The transfer students and their families must agree to a contract with the new school, and each child is put on a behavior-intervention plan, which could require meetings with a social worker or an outside social services agency, said Michael Haggen, deputy superintendent of the Recovery School District. A school psychologist also checks in with the students.
If the students misbehave, they can be kicked to an alternative school. Otherwise, the change of setting is permanent, Haggen said. The students do not get to return to their home schools.
Last year, 82 New Orleans students were given discipline transfers while 442 were expelled to special alternative schools, according to Haggen. That’s out of 35,725 students.
[New Orleans school superintendent Paul] Vallas said the Philadelphia school district, which he used to run, had a discipline transfer system, but he acknowledged it didn’t work. Gwen Morris, who worked as Vallas’ chief of alternative schools in Philadelphia and now consults in New Orleans, agreed. She said the old Philadelphia system did not offer students any supports or help them change their behavior.

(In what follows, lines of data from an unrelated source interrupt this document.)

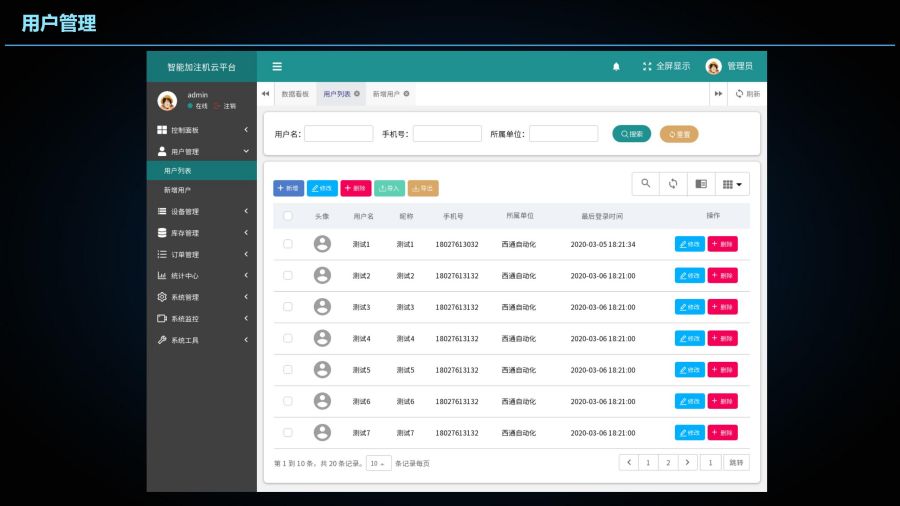Open 新增用户 in the sidebar submenu
This screenshot has width=900, height=506.
click(178, 190)
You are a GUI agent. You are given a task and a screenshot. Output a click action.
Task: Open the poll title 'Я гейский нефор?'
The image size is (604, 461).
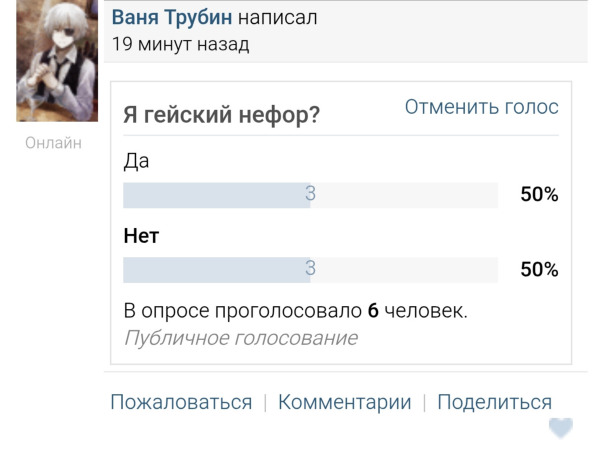point(221,114)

The idea for Houston is that the transfer school would have money provided to them for mentors for these students, who would have entered a similar contract before transferring. It sounds like there are still a lot of details to be worked out, and there’s not much of a track record for the idea as yet. I refer you back to my interview with Gayle Fallon for the case against making this change.
Something that I still don’t think has been adequately explored in all of this:
According to HISD data, only a quarter of the 2,441 referrals to CEP last school year were for mandatory reasons.
Level III acts include misconduct for which an administrator may suspend the student, place the student into in-school suspension, or, if the administrator finds the Level III misconduct to be serious or persistent as defined in this Code, refer the student to a district-level Disciplinary Alternative Education Program (DAEP). The principal or other appropriate administrator makes the disciplinary determination on the basis of the severity of the misconduct. The period of the suspension is limited to three days per occurrence.
Click the link to see the long list of Level III offenses. Fallon has told me that generally speaking it takes six or seven of these offenses for a kid to be labeled persistent and get referred to CEP. What needs to be clarified here is how many of the 1800 or so non-mandatory referrals to CEP were for fewer than, say, five Level III offenses. Superintendent Grier has said that some referrals to CEP are for minor infractions. I want to try and pin down what he means by that, and how often it happens.